Le géant israélien de l’espionnage en ligne refait surface sous une nouvelle cape. Le pegasus, logiciel espion ayant fait d’énorme victimes, conduisant même à la mort en Europe ou en Afrique, malgré les sanctions infligées au concepteur, risque encore de mettre à mal les libertés fondamentales.
Bientôt 5 ans que le scandale Pegasus fut révélé aux yeux du monde entier. L’enquête menée par plusieurs journalistes du consortium d’investigation réunis autour du Forbidden Stories et le Sécurité Lab d’Amnesty International avait révélé que près de 80.000 numéros de téléphone ont été potentiellement ciblés par le logiciel.
Au Togo des journalistes à l’instar de Ferdinand Ayité, des défenseurs des droits humains, hommes politiques, des barons du régime et même des agents dans l’armée n’y ont pas échappés.
Le logiciel, aisé à installer mais impossible à détecter sur tout appareil électronique, prend le contrôle de toutes les fonctionnalités du portable ou l’ordinateur ciblé : mails, messages, photos, contact, localisation, etc. Une fois installée, il parvient à prendre les rênes instantanément de la caméra et du micro.
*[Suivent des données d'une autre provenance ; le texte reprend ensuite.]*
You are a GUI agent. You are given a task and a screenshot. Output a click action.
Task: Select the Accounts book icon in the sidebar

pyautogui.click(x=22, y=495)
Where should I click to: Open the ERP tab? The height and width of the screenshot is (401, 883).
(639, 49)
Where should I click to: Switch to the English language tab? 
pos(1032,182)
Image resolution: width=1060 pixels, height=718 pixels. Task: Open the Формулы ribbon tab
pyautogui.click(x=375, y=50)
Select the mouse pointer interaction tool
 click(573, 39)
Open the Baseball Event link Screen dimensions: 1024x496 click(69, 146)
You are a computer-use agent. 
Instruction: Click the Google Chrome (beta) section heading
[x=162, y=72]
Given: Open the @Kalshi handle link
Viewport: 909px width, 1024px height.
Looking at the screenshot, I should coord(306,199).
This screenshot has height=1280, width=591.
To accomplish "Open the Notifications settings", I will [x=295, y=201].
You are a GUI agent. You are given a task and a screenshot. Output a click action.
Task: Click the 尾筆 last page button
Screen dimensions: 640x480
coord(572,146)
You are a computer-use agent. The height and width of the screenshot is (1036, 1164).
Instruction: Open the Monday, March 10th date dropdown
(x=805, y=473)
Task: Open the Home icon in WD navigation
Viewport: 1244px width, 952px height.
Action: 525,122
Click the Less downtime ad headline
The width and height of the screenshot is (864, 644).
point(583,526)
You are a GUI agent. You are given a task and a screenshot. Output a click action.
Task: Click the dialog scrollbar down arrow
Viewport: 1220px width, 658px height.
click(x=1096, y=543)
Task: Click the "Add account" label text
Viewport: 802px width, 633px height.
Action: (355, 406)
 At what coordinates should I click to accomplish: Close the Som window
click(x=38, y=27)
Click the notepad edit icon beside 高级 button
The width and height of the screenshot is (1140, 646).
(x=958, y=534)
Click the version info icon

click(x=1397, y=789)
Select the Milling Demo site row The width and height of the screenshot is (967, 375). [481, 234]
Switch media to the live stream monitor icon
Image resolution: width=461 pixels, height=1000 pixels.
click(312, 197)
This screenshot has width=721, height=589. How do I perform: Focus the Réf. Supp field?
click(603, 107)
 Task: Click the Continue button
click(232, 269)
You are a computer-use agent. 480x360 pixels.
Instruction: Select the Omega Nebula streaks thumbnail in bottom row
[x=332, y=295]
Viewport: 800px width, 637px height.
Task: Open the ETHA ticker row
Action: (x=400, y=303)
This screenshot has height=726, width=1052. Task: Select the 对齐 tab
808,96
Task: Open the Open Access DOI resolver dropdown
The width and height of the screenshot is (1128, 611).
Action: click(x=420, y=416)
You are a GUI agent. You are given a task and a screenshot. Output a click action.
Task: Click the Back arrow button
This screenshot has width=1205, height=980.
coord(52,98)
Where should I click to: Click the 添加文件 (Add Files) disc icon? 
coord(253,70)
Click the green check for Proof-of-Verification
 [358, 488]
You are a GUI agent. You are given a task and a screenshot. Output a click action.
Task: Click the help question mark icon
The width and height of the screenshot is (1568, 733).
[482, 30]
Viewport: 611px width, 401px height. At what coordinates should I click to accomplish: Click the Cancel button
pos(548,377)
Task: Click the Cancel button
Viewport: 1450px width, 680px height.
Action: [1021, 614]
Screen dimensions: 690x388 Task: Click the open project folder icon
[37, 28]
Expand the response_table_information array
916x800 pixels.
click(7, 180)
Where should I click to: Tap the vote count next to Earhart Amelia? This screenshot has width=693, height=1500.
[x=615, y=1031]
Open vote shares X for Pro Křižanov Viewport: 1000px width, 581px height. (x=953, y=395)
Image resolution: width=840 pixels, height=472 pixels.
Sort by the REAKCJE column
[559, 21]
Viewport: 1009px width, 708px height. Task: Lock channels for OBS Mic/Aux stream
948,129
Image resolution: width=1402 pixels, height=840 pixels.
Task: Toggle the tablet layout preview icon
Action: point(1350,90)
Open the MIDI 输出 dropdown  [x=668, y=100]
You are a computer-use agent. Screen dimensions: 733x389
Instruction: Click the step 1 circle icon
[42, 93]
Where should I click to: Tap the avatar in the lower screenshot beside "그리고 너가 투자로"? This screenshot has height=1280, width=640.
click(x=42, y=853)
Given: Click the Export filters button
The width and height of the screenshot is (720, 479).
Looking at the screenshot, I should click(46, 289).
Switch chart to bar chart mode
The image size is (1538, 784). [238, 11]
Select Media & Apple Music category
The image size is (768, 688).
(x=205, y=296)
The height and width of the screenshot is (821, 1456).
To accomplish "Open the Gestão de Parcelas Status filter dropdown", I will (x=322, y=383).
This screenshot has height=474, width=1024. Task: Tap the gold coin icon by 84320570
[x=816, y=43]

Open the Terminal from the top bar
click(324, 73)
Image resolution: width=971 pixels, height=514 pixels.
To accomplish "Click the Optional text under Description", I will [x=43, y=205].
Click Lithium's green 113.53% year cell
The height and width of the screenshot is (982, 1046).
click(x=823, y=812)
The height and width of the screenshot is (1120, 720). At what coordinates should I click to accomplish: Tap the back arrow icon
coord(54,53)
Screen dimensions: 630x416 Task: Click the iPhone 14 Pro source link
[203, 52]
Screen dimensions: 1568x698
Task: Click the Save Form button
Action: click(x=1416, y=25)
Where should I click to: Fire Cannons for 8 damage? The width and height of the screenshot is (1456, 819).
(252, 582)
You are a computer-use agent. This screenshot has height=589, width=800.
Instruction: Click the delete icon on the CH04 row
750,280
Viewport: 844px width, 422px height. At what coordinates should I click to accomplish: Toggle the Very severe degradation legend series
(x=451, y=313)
Le scandale, une fois dénoncé, n’était pas sans dommage pour la Firme israélienne. Au-delà de la pression internationale, des organisations de défenses des droits de l’homme, plusieurs sanctions prises à son encontre l’ont sans doute fragilisées : Black-listée par le département américain du commerce, l’entreprise était sommée de payer 4 millions d’euros à Méta Revue.
Mais NSO Group, revient sur le marché numérique sous une nouvelle dénomination “Bold Analytics”. Sauf que derrière cette nouvelle image, les anciens démons n’ont pas bougé d’un iota.
En effet, le nouveau patron de la nouvelle entreprise “Bold Analytics”, créé en novembre dernier, n’a fait que ramener les anciens cadres du NSO Group. En l’occurrence, 19 sur 25 employés ont été recrutés pour constituer la jeune start-up, selon Online Intelligence.
Piloté par Schlomi Fogel, milliardaire dans l’immobilier et proche du premier ministre israélien, « Bol Analytics » marche dans les pas de son prédécesseur tout en arborant officiellement l’analyse de données de masse comme spécialité de la nouvelle start-up.
Cependant, depuis deux ans, la nouvelle société propose et vend des logiciels de surveillance au nom de “Robin” et “Tucan” aux régimes africains comme le Sénégal, le Bénin, la Côte d’Ivoire, le Cameroun et la RDC.
Le Togo n’étant pas du reste, Faure Gnassingbé dont la sécurité était en grande partie assurée par des groupes israéliens vient de conclure un énième accord avec une société israélienne “Mer Group” basée à Tel-Aviv pour la formation des services de renseignements et la fourniture de solutions de cybersécurité.
Le régime togolais, au mépris du respect des droits humains et préoccupé uniquement par la conservation du pouvoir, continue de s’offrir, à coût des plusieurs millions d’euros ces technologies de surveillance de masse dont la seule mission demeure l’invasion de la vie privée.